◆ TRABALHO A FAZER
a. Liste todos os nomes de lugares geográficos citados na entrevista com o pecuarista sobre queimadas.
b. Por favor, escreva a próxima parte da entrevista com o pecuarista sobre queimadas, começando logo após a última frase apresentada.

◆ TEXTO PARA LER
★ ★ ★ ★

Fogo é coisa do passado e tem de ser combatido, diz líder pecuarista

Pecuarista Mauro Lúcio Costa em sua fazenda em Paragominas, no Pará — Foto: Arquivo Pessoal/Reprodução*

Mario Lucio Costa cria gado, mas preserva a floresta

Leonardo Vieceli
Folha

O uso de queimadas está associado a um tipo de produção arcaico e deve ser combatido com punição e mais informações no país, afirma o pecuarista Mauro Lúcio Costa, 59 anos, presidente da Acripará (Associação de Criadores do Pará). Para ele, atividades rurais e conservação ambiental podem andar lado a lado, ao contrário de visões que colocam o agronegócio como o vilão da crise climática. Nascido em Minas Gerais, Costa migrou para o Pará em 1982. Com o passar do tempo, ganhou evidência ao criticar o desmatamento na Amazônia e defender a produção somente em áreas já abertas, com respeito à legislação.

Em entrevista à Folha, o fazendeiro reconhece que as queimadas ameaçam a imagem do Brasil e diz que o governo federal precisa fazer sua parte, mas considera que o agronegócio também tem de “ajudar” na resolução dos problemas.

O sr. fala muito em trabalhar com “pecuária sob princípios”. Quais são eles? O que é isso?
As regras só foram criadas porque os princípios foram quebrados. A regra é respeitar uma legislação. O princípio é o estilo de vida, o lifestyle. O que entendo: quanto mais eu cuido da natureza, mais ela cuida de mim. Nossas atividades, a pecuária e a agricultura, são extremamente dependentes do clima. Então, temos de ter uma preocupação muito grande com isso. Cuidar da natureza é minimizar o impacto. Isso se chama princípio da reciprocidade.

★ ★ ★ ★

◆ INFORMAÇÕES EXIBIDAS
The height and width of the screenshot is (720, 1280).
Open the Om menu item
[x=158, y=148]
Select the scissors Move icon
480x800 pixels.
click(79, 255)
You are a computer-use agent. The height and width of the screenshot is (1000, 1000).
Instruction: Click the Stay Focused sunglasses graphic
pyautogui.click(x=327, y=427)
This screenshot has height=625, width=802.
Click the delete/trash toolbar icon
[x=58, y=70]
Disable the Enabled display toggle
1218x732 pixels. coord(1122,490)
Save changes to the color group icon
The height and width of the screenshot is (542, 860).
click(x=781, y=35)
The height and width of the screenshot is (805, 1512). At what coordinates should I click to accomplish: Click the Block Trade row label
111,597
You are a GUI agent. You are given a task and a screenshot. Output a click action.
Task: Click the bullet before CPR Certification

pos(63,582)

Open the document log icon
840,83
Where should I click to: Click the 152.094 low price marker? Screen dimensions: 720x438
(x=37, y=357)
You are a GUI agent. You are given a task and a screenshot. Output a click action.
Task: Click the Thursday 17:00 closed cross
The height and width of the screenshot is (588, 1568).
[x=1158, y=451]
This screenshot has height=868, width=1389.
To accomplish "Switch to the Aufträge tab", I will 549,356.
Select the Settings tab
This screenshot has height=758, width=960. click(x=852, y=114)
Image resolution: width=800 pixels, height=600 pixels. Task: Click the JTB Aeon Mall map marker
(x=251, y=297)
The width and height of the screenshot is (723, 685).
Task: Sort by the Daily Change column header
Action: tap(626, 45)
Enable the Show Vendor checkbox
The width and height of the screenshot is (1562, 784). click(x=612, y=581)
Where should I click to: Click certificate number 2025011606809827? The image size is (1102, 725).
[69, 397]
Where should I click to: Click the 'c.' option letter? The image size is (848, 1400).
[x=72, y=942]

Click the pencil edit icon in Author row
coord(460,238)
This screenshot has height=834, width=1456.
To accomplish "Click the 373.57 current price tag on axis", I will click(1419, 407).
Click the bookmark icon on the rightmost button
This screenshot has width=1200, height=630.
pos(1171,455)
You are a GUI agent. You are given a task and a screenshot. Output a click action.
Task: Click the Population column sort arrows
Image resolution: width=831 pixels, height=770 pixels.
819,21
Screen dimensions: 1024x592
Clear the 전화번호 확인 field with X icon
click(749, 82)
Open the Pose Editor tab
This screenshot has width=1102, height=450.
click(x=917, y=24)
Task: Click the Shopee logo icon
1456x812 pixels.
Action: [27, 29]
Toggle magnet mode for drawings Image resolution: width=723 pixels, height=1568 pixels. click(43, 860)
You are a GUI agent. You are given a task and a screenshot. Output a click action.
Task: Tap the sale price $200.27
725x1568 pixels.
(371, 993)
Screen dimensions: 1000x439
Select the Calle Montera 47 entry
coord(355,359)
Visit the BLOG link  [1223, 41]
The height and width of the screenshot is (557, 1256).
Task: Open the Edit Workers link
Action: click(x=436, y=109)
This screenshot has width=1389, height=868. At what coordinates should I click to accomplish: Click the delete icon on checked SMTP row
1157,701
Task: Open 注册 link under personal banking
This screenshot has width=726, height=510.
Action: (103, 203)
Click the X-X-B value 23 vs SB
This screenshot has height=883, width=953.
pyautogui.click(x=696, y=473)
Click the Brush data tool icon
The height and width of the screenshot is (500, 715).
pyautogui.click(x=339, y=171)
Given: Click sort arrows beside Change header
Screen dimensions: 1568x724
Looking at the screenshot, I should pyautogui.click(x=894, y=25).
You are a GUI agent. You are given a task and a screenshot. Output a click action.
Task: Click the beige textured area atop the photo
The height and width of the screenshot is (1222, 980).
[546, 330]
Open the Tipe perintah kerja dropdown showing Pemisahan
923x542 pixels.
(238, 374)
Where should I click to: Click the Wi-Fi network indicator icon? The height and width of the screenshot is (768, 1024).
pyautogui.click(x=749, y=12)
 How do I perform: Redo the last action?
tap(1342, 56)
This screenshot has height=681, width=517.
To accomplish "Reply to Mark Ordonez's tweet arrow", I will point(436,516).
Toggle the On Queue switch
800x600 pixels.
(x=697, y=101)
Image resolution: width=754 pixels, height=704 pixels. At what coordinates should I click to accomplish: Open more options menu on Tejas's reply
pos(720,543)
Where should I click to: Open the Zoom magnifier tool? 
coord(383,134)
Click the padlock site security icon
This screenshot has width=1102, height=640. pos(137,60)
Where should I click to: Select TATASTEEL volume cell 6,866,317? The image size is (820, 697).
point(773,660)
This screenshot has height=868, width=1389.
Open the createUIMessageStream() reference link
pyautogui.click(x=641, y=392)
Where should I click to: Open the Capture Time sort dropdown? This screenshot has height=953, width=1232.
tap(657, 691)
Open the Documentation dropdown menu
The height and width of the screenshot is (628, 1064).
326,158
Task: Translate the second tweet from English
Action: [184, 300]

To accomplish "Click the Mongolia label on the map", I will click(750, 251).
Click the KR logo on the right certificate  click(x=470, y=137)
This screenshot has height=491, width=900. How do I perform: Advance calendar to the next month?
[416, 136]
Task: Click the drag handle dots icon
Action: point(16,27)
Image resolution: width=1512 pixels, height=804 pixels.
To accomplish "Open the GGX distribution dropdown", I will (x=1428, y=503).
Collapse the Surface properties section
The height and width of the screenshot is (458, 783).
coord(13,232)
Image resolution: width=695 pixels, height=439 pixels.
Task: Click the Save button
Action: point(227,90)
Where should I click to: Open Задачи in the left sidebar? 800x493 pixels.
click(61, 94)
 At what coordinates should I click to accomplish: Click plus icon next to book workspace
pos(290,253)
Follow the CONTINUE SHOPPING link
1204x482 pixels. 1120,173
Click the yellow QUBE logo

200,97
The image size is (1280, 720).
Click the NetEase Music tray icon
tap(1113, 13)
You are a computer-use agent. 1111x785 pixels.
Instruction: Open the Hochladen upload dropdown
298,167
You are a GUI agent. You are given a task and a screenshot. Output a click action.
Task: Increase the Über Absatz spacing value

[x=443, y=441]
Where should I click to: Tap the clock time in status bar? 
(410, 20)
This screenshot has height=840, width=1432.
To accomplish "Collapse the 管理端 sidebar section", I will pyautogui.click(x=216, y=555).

★ ★ ★ ★

◆ RESPOSTAS PELA ORDEM
a. Paragominas, Pará, Minas Gerais, Amazônia, Brasil

b.
O país vive uma forte seca com avanço de queimadas, e o agronegócio é apontado como vilão. Qual é a avaliação do sr. sobre isso?
Para todo mundo que trabalha com tecnologia, é impossível trabalhar com fogo, porque se queima tudo, as árvores, não tem condição. O fogo é uma medida arcaica. Se tem as pessoas que desmatam, com certeza tem as pessoas que usam fogo também. Agora, essas pessoas são erradas. É uma coisa que a gente precisa realmente coibir, proibir mesmo. Não tem necessidade de uso de fogo para produzir.

Como fazer?
Quem faz isso não tem responsabilidade. Uma coisa que tenho procurado muito é conversar com pequenos produtores. Por exemplo, aqui no Pará, a gente vê muitas pessoas falando que, para o pequeno, o fogo é uma questão cultural. Não tem nada de cultura. Pelo contrário: tem falta de cultura, falta de conhecimento. As pessoas queimam para plantar mandioca, essas coisas, buscando a fertilidade do solo. O pessoal queima, exaure o solo, aí tem de ir para outro pedaço de novo. Fogo é coisa do passado e tem de ser realmente combatido. Não pode.

Por quais medidas passa a resolução do problema?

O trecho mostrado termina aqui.